When enumerating bits, we can treat the lowest $$$(\log n)$$$ bits and other bits differently, which explains why the time complexity is $$$\mathcal{O}(m \log n)$$$ rather than $$$\mathcal{O}(m \log w)$$$.
102114B - Beautiful Now
Given an integer $$$n$$$, you are asked to swap digits of $$$n$$$ in exactly $$$k$$$ turns. In each turn, you can swap two digits, which can be the same digit, but after this turn, $$$n$$$ must not have any leading zero. Calculate the maximal and the minimal values you can get in the end.
$$$100$$$ tests, $$$n, k \leq 10^9$$$.
This problem is yet another problem related to swapping. Can you solve it simply and elegantly?
solution 1For each permutation of positions, the minimum number of swaps equals to $$$n$$$ minus the number of disjoint cycles in the permutation.
We can solve the problem by enumerating all the $$$n$$$-permutations. For each permutation, we only need to check if it can be reached within $$$k$$$ swaps as swapping the same position is permitted.
Time complexity is expected to be $$$\mathcal{O}(m!)$$$, where $$$m = \left \lfloor \log_{10} n \right \rfloor + 1$$$. In order to achieve that, we can maintain some information about chains and cycles so that we can modify and retrieve efficiently during backtracking.
solution 2For each permutation of positions, the minimum number of swaps equals to $$$n$$$ minus the number of disjoint cycles in the permutation.
We can precalculate the minimum number of steps to obtain a permutation from the original one, and then enumerate permutations and update the answer. Time complexity is $$$\mathcal{O}\left(\sum_{i = 1}^{9}{(i \cdot i!)} + T m!\right)$$$, where $$$m = \left \lfloor \log_{10} n \right \rfloor + 1$$$.
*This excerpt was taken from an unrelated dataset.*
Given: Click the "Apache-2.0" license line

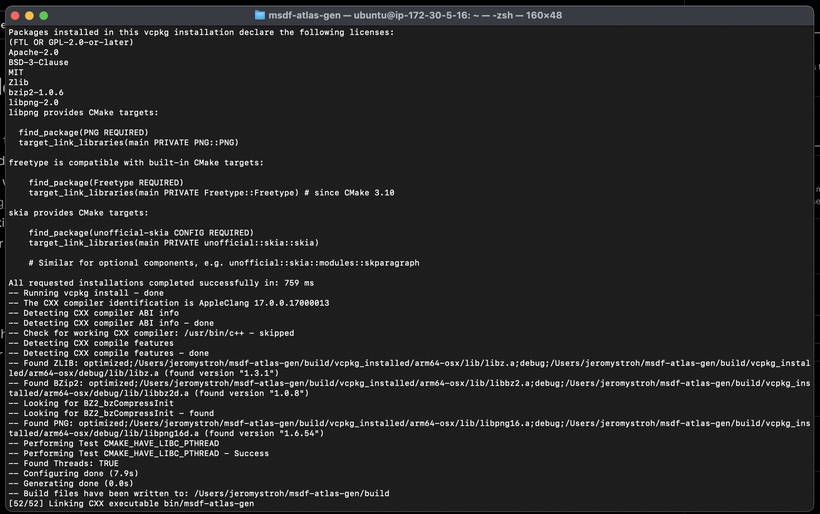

noteSome solution cannot handle the case $$$n = 10^9$$$, but it can be solved by hand.
Many greedy solutions can be hacked even by random tests, so... the dataset is almost randomized. :P
Wait, wait, wait... Does it seem like a notorious coincidence with this problem? What? This problem has an incredible data range... ($$$n < 10^{1000}$$$) Does it really solvable??? Oh, I can't believe that!!! >_<
102114C - Call It What You Want
This problem asks you to factorize polynomial $$$(x^n - 1)$$$ over the field of integer polynomials. Besides, the statement contains some mathematical formulas you may need to apply.
$$$n \leq 10^5$$$, $$$\sum{n} \leq 5 \times 10^6$$$.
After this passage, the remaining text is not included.